- _Information provided_:
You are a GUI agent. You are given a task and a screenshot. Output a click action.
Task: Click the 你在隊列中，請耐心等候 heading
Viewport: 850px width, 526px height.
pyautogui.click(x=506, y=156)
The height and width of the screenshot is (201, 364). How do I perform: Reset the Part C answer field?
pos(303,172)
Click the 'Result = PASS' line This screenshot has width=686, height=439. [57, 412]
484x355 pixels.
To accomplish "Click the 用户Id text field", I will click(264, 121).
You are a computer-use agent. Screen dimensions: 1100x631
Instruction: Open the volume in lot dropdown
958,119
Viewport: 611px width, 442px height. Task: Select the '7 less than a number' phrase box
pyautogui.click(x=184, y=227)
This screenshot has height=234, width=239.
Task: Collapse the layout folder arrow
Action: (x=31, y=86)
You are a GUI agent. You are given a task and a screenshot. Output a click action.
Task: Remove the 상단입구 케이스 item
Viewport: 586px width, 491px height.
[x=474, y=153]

---

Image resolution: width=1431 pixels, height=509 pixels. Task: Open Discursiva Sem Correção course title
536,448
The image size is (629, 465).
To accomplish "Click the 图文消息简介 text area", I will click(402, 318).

- _What you need to do_: Look through the data above and return each line where the string "will" occurs.

- _Expected answer_:
To accomplish "Click the 用户Id text field", I will click(264, 121).
To accomplish "Click the 图文消息简介 text area", I will click(402, 318).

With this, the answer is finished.